Question: Discuss the validity of the following statement. If the statement is always true, explain why. If…

Discuss the validity of the following statement. If the statement is always true, explain why. If not, give a counterexample. If the odds for E equal the odds against E’, then P(E) = \frac{1}{2}.
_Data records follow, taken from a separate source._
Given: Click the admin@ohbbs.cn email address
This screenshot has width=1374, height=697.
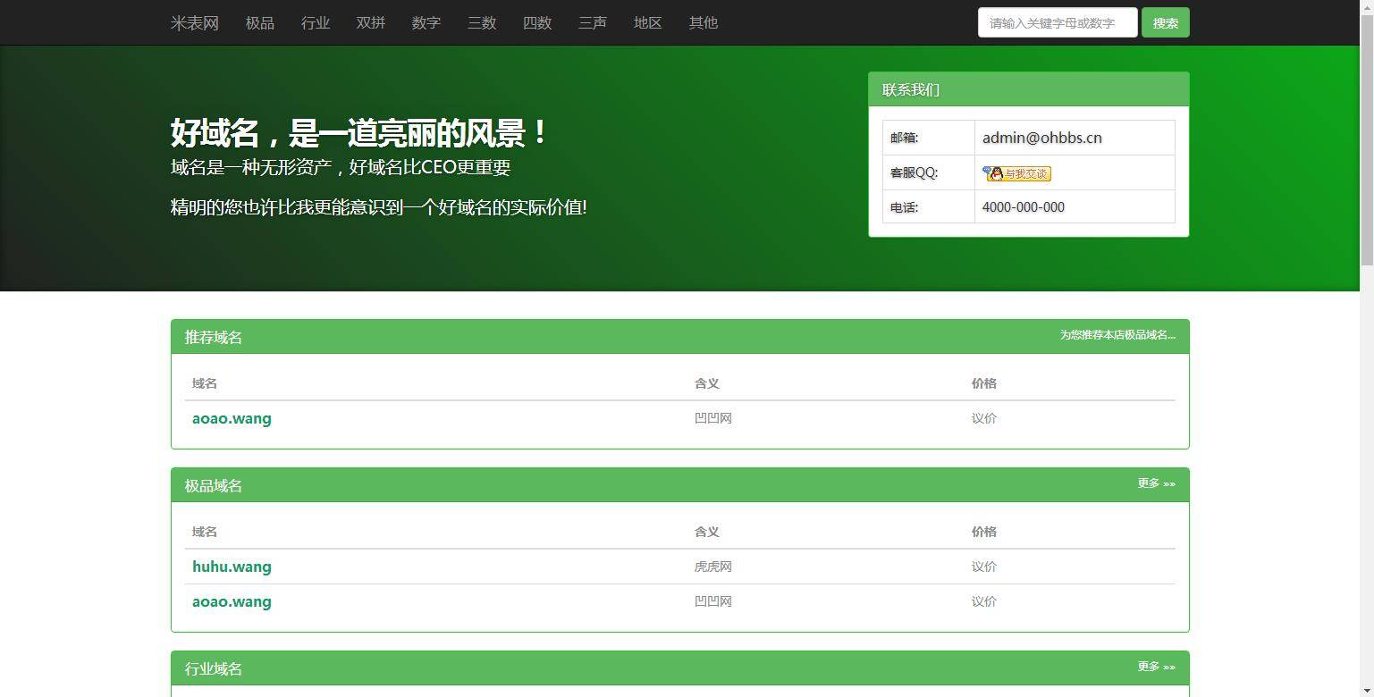Looking at the screenshot, I should (x=1041, y=137).
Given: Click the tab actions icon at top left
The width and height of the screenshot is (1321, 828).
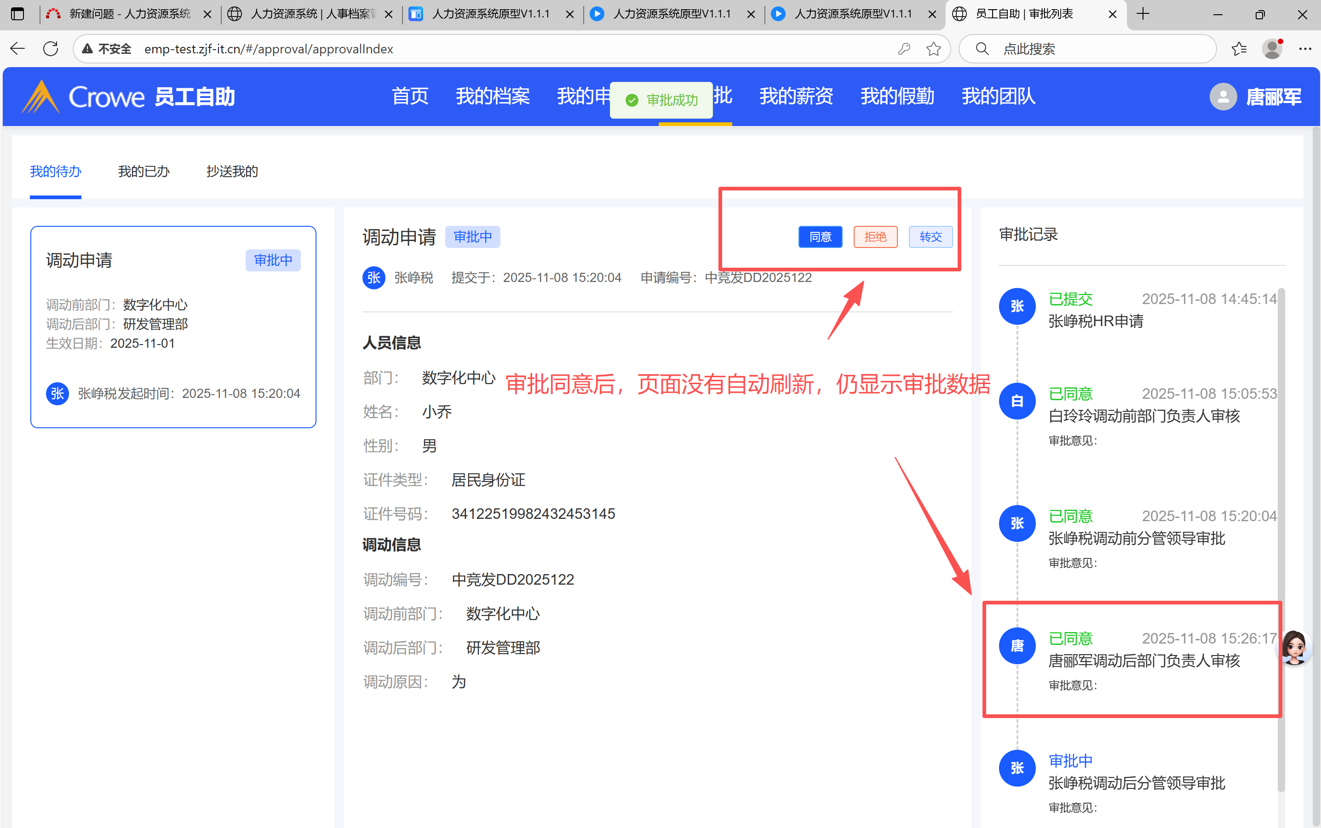Looking at the screenshot, I should (18, 14).
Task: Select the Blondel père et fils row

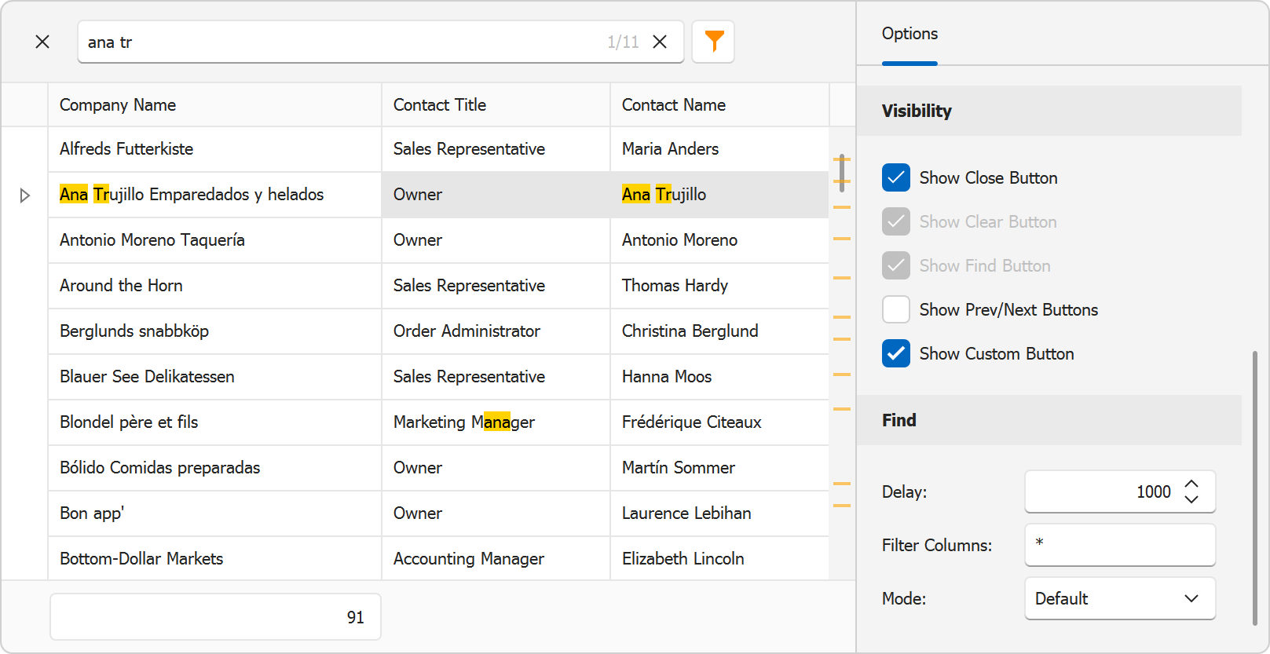Action: (130, 422)
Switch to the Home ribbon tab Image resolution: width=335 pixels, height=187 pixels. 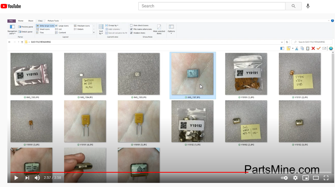pos(21,21)
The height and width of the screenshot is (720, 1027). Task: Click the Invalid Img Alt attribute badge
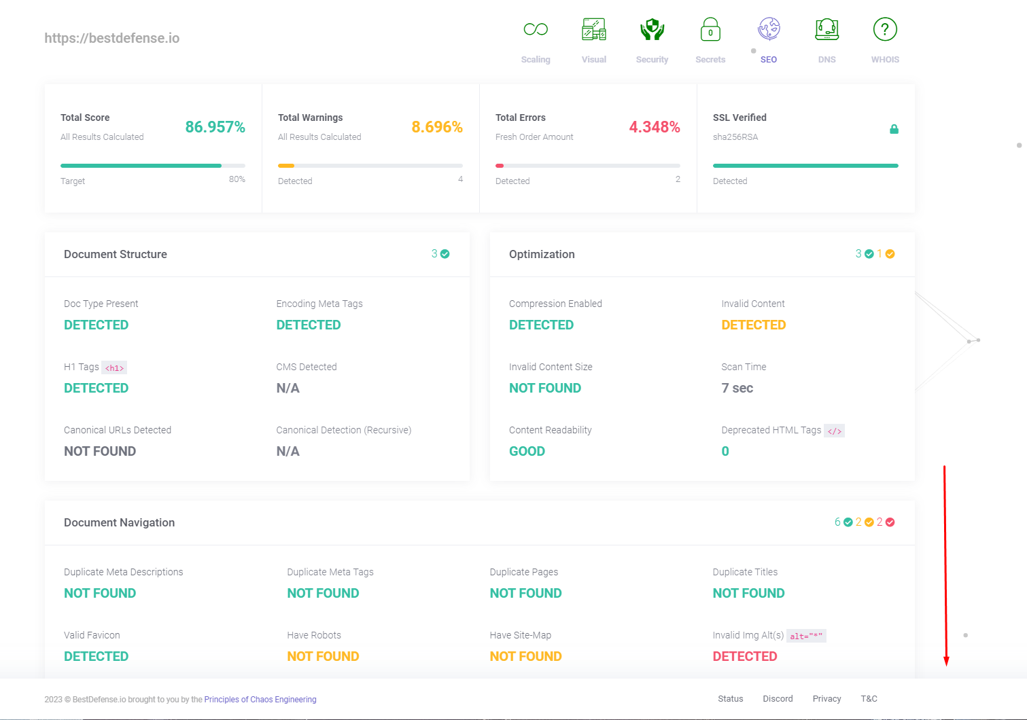pyautogui.click(x=806, y=636)
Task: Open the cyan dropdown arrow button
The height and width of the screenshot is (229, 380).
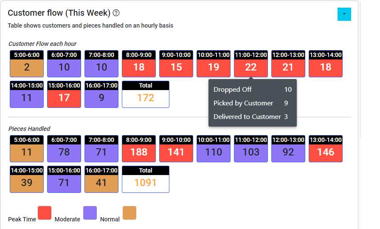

Choose the correct answer below. A. The statement is false because the odds for E is equal to the odds against E’ only when P(E) is less than 0.5. B. The statement is true because because when P(E) is equal to 0.5, the odds for E is 50% chance and the odds against E’ is also 50% chance. C. The statement is false because the odds for E is always equal to the odds against E’ regardless the value of P(E). D. The statement is true because the odds for E is equal to the odds against E’ when P(E) is equal to 0.5.

Solution

To determine the validity of the statement, we need to understand the relationship between the odds for an event \(E\) and its probability \(P(E)\). The odds for an event \(E\) are defined as the ratio of the probability of \(E\) to the probability of its complement \(E’\): \[ \text{Odds for } E = \frac{P(E)}{P(E’)} \] Since \(P(E) + P(E’) = 1\), we have \(P(E’) = 1 - P(E)\). So, \[ \text{Odds for } E = \frac{P(E)}{1 - P(E)} \] The statement says that the odds for \(E\) equal the odds against \(E’\). The odds against \(E’\) means the odds against the complement of \(E\). Thus, the odds against \(E’\) is: \[ \frac{P(E’)}{P(E)} = \frac{1 - P(E)}{P(E)} \] If these odds are equal, we have: \[ \frac{P(E)}{1 - P(E)} = \frac{1 - P(E)}{P(E)} \] Cross-multiplying gives: \[ P(E)^2 = (1 - P(E))^2 \] Taking the square root of both sides: \[ P(E) = 1 - P(E) \] Solving for \(P(E)\): \[ 2P(E) = 1 \] \[ P(E) = \frac{1}{2} \] Thus, the statement is true only when \(P(E) = \frac{1}{2}\). Therefore, the correct answer is: D. The statement is true because the odds for \(E\) is equal to the odds against \(E’\) when \(P(E)\) is equal to 0.5.